Economist Craig Pirrong has written a commentary analyzing the new CFTC Rule 39.33, which mandates that Treasury collateral be subject to a “prearranged and highly reliable funding arrangement.” The rule, which requires systematically important clearing organizations (“SIDCOs”) to maintain sufficient liquidity resources, does not treat U.S. Treasury securities as a qualifying liquid resource. Instead, such organizations can count government securities towards their liquid resources only if they are backed by highly reliable funding arrangements such as committed lines of credit from banks. Thus, under the CFTC rule, Treasuries will no longer be treated as equivalent to cash. Pirrong argues that this requirement makes little economic sense, since Treasuries are a better source of liquidity than bank credit lines during times of financial stress. He also states that mandating that SIDCOs obtain lines of credit from banks will impose substantial costs on such CCPs in the form of capital charges, increase the interconnectedness among financial institutions that serve as a source of contagion from derivatives defaults, and undermine incentives of SIDCOs to demand the posting of high quality collateral.” Pirrong concludes by stating that, given the cost of the mandated credit lines, the rule will constitute “a dead weight burden on the markets.”

See: All Pain, No Gain: The CFTC’s Rule on CCP Qualifying Liquid Resources,” Streetwise Professor.
Related news: CFTC Issues Final Rules for Derivatives Clearing Organizations to Align with International Standards (Pre-Fed. Reg.) (November 18, 2013).

 

SEC Commissioner Piwowar’s Remarks on Enforcement and Rulemaking Issues

SEC Commissioner Michael Piwowar gave a speech focusing on the SEC’s enforcement as well as its rulemaking programs.

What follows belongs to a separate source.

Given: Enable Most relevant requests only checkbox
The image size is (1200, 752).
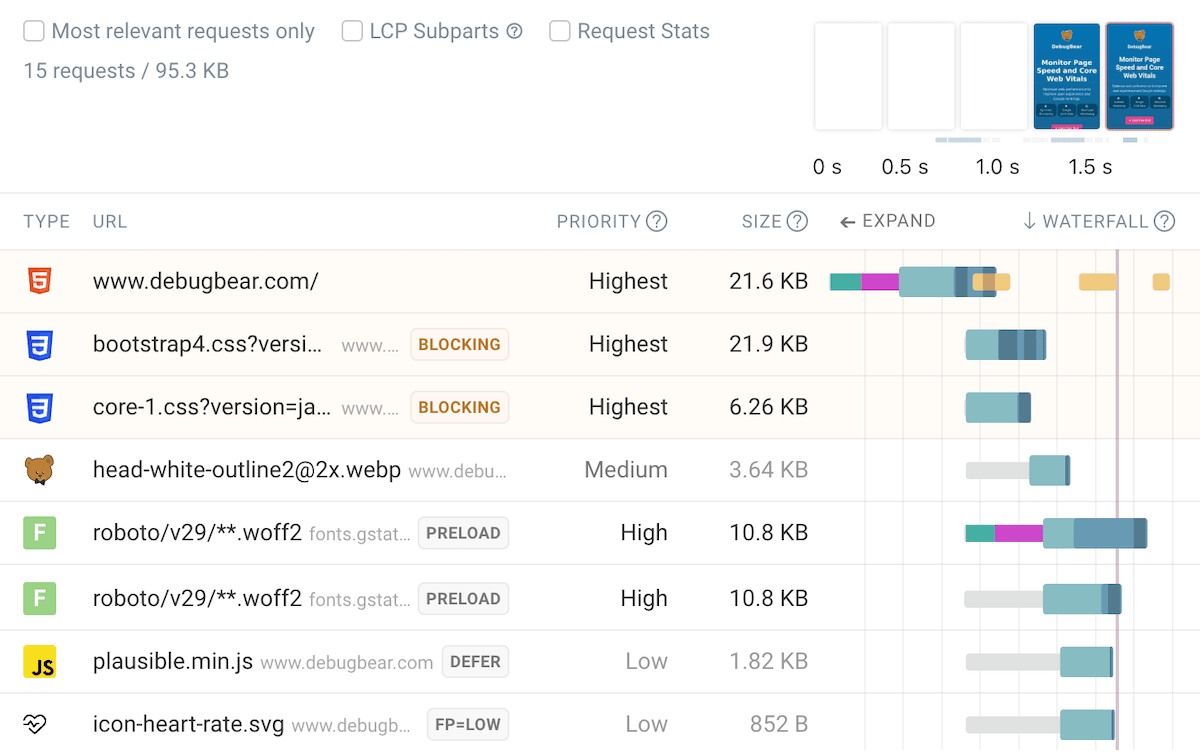Looking at the screenshot, I should (x=34, y=32).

On the subject of enforcement, Commissioner Piwowar first discussed informal and formal orders of investigation. He explained that informal investigations do not need SEC approval, but generally rely on voluntary information. Formal investigations, on the other hand, need SEC approval to authorize members of the staff to conduct investigations, including the administration of oaths and affirmations and the power to subpoena. Commissioner Piwowar went on to explain that, in 2009, the SEC had delegated to Division of Enforcement the authority to issue formal orders of investigation, which had in turn sub-delegated that authority to a good number of individual supervisors (whom he implied were not that senior). In light of this, he said he raised concerns as to whether this process is sufficient for the SEC to exercise an appropriate level of oversight of the formal order process, particularly in light of the very significant injury that an individual may suffer from being the subject of an investigation, even if the investigation is eventually dropped or the individual is exonerated.

Commissioner Piwowar went on to make observations regarding the issue of retroactivity, which he described as pertaining to cases involving conduct that occurred before changes in a law or regulation governing the legality of the conduct or remedies were available. Commissioner Piwowar stated that, in many cases, the SEC applies the relevant standard at the time of conduct. However, Commissioner Piwowar explained, the SEC has taken a different approach when imposing collateral bars, which prohibit a person from associating in capacities other than those in which the defendant was associated at the time of the violative conduct. Commissioner Piwowar expressed his concern with this standard, stating that he generally disfavored the application of retroactive collateral bars, as he viewed them as inherently unfair.

Finally, Commissioner Piwowar discussed the importance and necessity of high-quality economic analysis to rulemaking. This analysis, he explains, helps to ensure that decisions to propose and adopt rules are informed by the best available information about a rule’s likely economic consequences. This allows the SEC “to meaningfully compare the proposed action with reasonable alternatives, including the alternative of taking no action.” In addition, he voiced his strong support for Dodd-Frank Section 912 (“Clarification of Authority of the Commission to Engage in Investor Testing”), which clarifies the SEC’s authority to obtain certain data and information without needing to be approved under the Paperwork Reduction Act. Commissioner Piwowar stated that the disclosure of empirical data should inform the rulemaking process, which should not rely exclusively on the beliefs and opinions expressed in comment letters. He explained that the empirical data methods should be used regarding the rulemaking proposal for Reg D offerings in order to produce a more effective rule for investors and customers.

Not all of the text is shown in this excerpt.